### PROVIDED TEXT
"""
Is there a franchise other than the Marvel Cinematic Universe that's as skilled at lending its most mediocre titles an air of essentiality by hiring A-list talent? Even if there were a contender, the outright volume of interrelated titles and relationship upkeep places the MCU in a plane of reality by itself.
Marvel's latest entry "Moon Knight" stars Oscar Isaac, the man who gifted Poe Dameron to the "Star Wars" universe, with Ethan Hawke playing the adversary to Isaac's hero and features the voice of Oscar-winner F. Murray Abraham. Quite a lineup to sell a hero mainly known to deep-diving comics enthusiasts, and one with Orientalist leanings to boot.
Suited up, Moon Knight is a standard issue vigilante dating back to 1975 with connections to The Avengers and The Defenders. He has superior athletic ability whose powers, including superhuman strength, healing abilities and resurrection, come from the Egyptian moon god Khonshu.
"""
Carry the review of Marvel's "Moon Knight" forward from its last sentence.

### PROVIDED DATA
"""
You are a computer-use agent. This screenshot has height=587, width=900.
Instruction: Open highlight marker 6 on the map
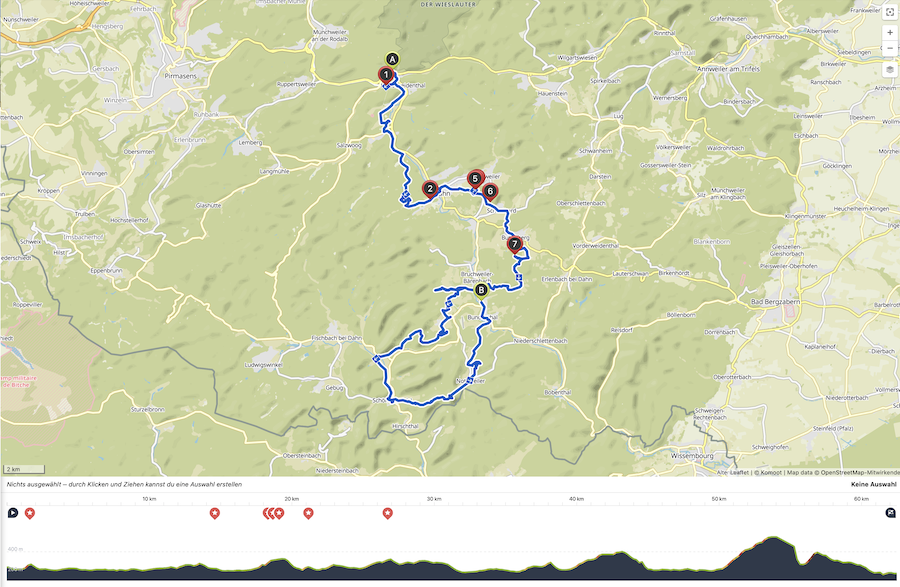coord(490,191)
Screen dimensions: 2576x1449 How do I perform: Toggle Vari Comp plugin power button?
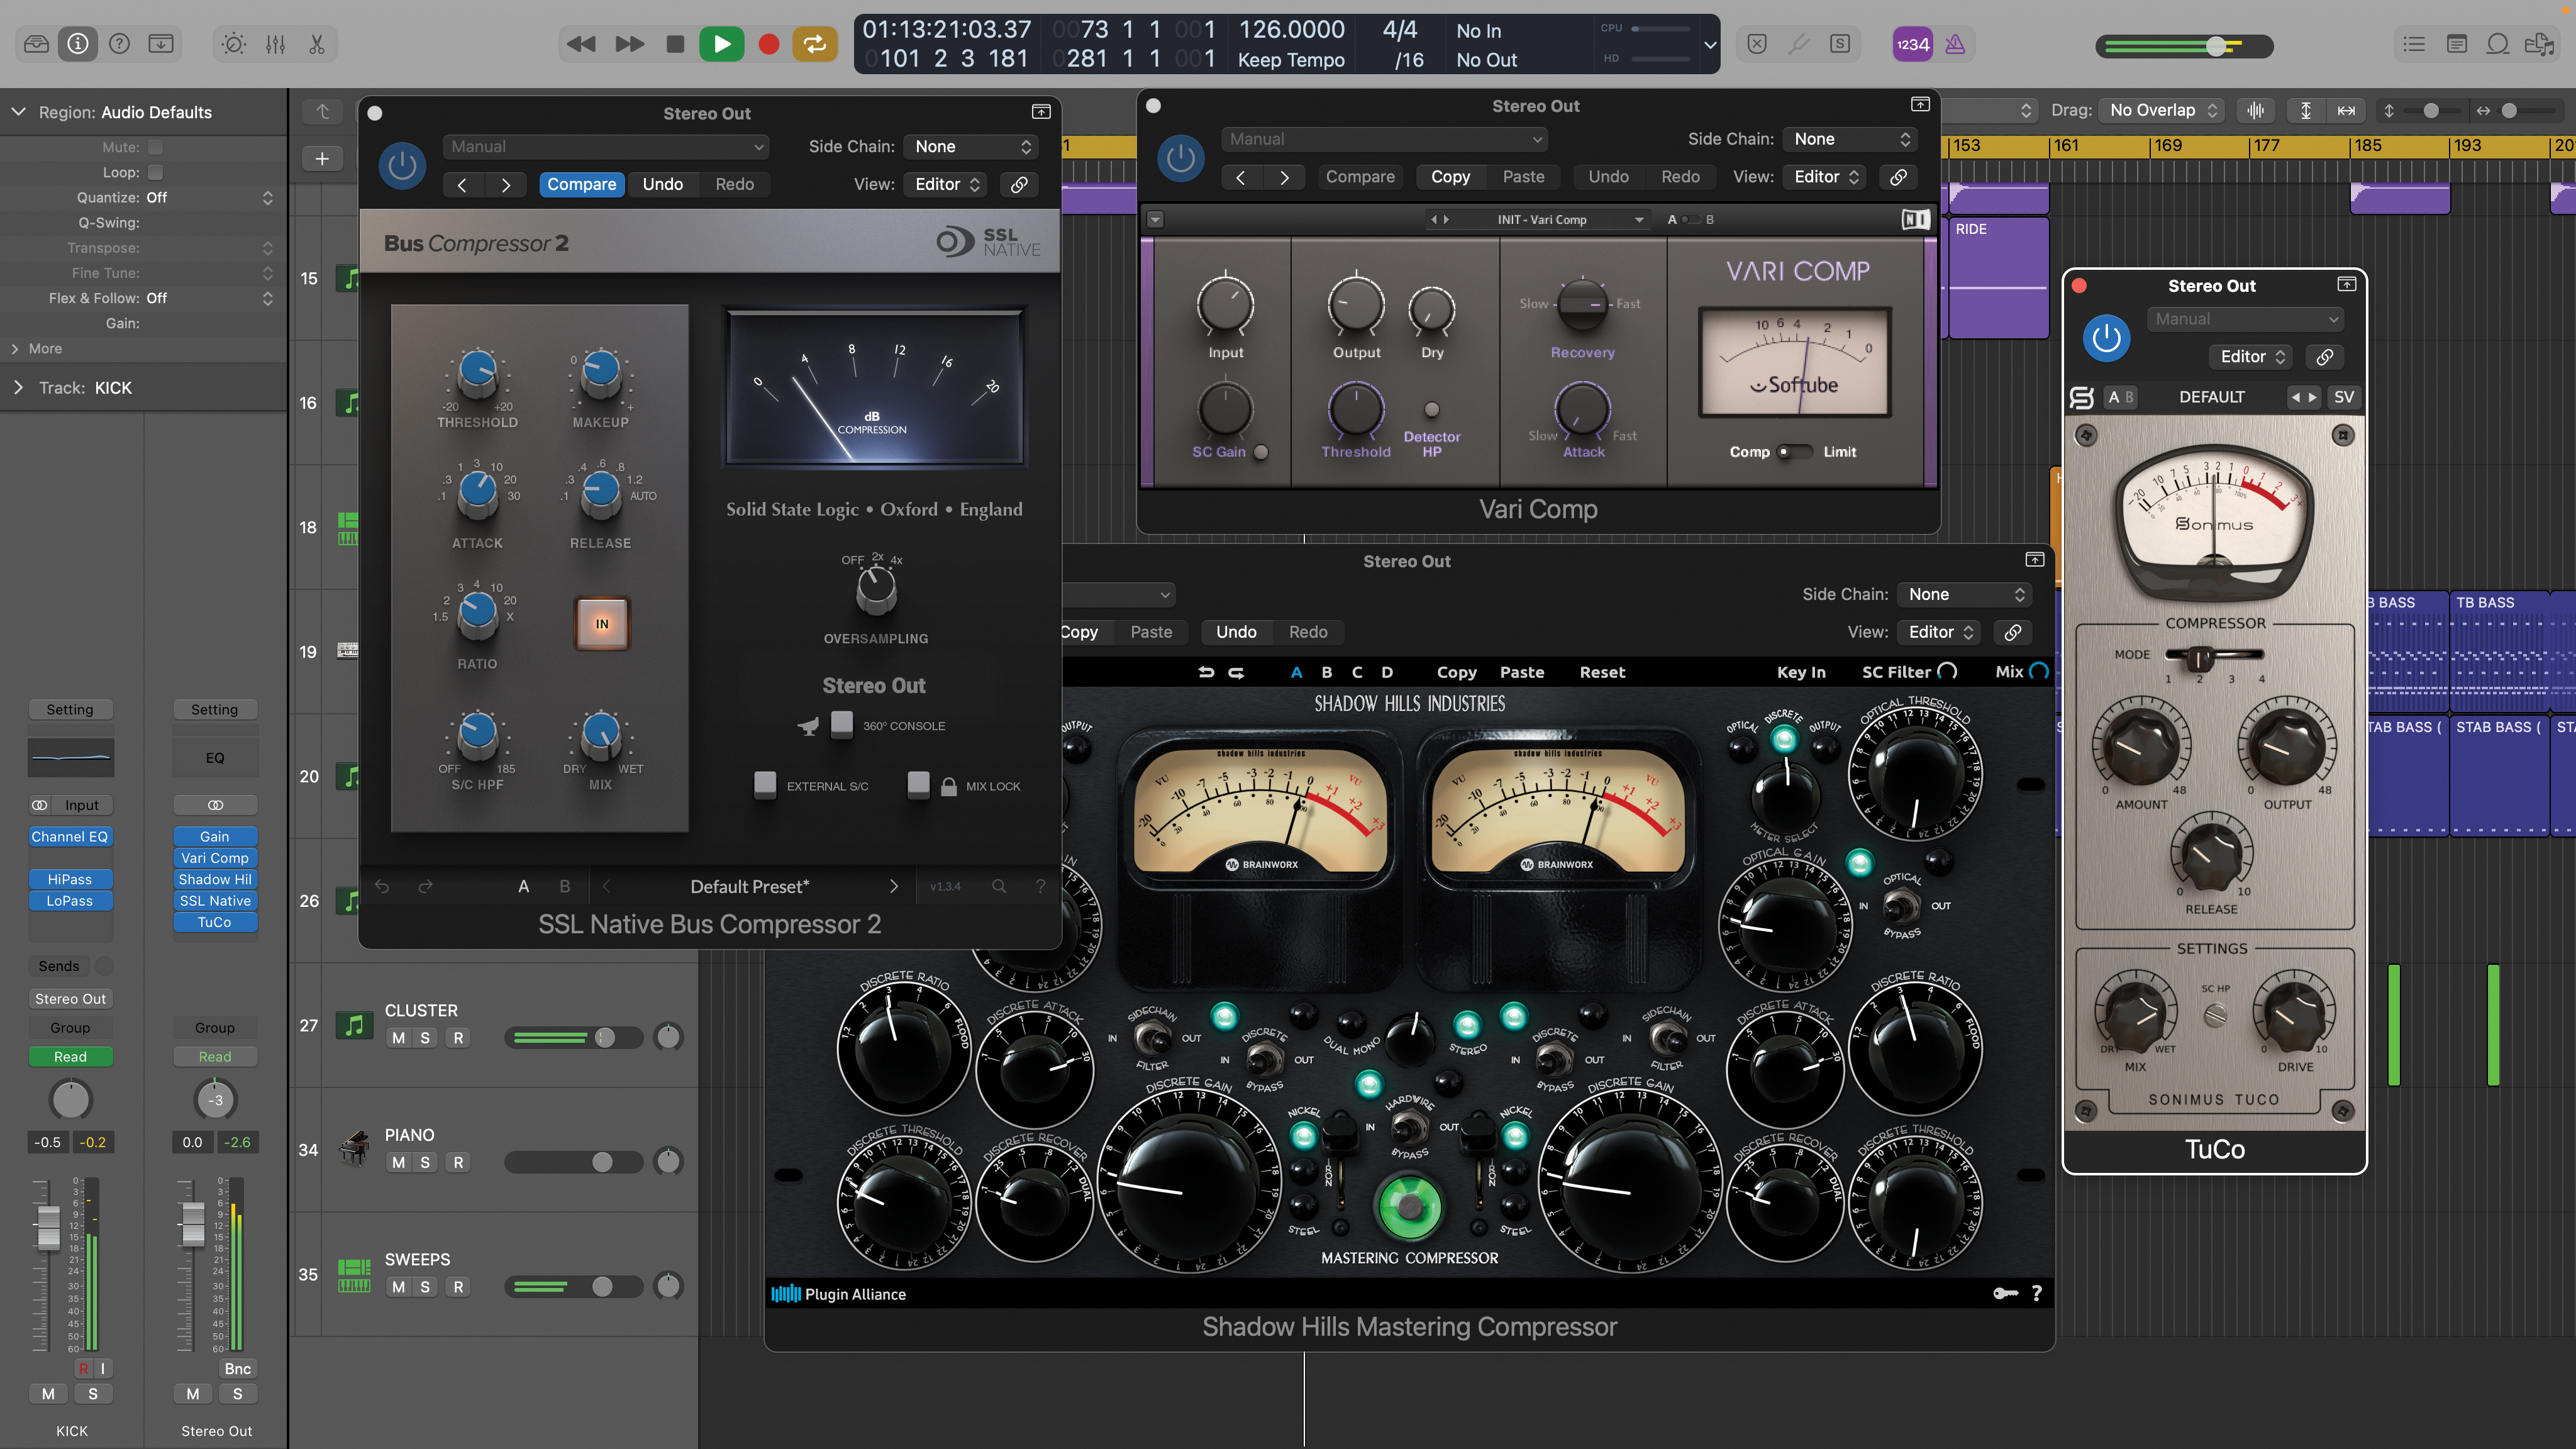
"""
### THE RESPONSE
What makes the character unique, and here is where Isaac becomes indispensable, is that he's the alter ego of a man with dissociative identity disorder, which means he's linked to two people living in the same body. The first one we meet is Steven Grant, a gentle, meek, disrespected gift shop clerk at a British museum that under-appreciates his Egyptology expertise. Considering the passion Isaac stirs up in his fans, it's almost adorable to see him persuasively play a guy so inept at interpersonal interaction, and doing the simplest tasks at work, that some of his co-workers don't even bother to learn his name.
Like every other hero, Steven has hidden depths so obscured to him that he can't explain, for example, why he goes to bed in his humble London flat and wakes up in a Swiss Alpine village with machine-gun toting men chasing him.
Isaac's aptitude for swimming between comedy and drama gets a workout in these scenes, which he carries off with enough aplomb to compensate for his, shall we say, questionable cockney accent. It's not that he whiffs the imitation; rather, he nails the dialectic nuances, including the casual interjections of "alright?" and "yeah?" aptly enough to call attention to the parts that aren't fully crisped.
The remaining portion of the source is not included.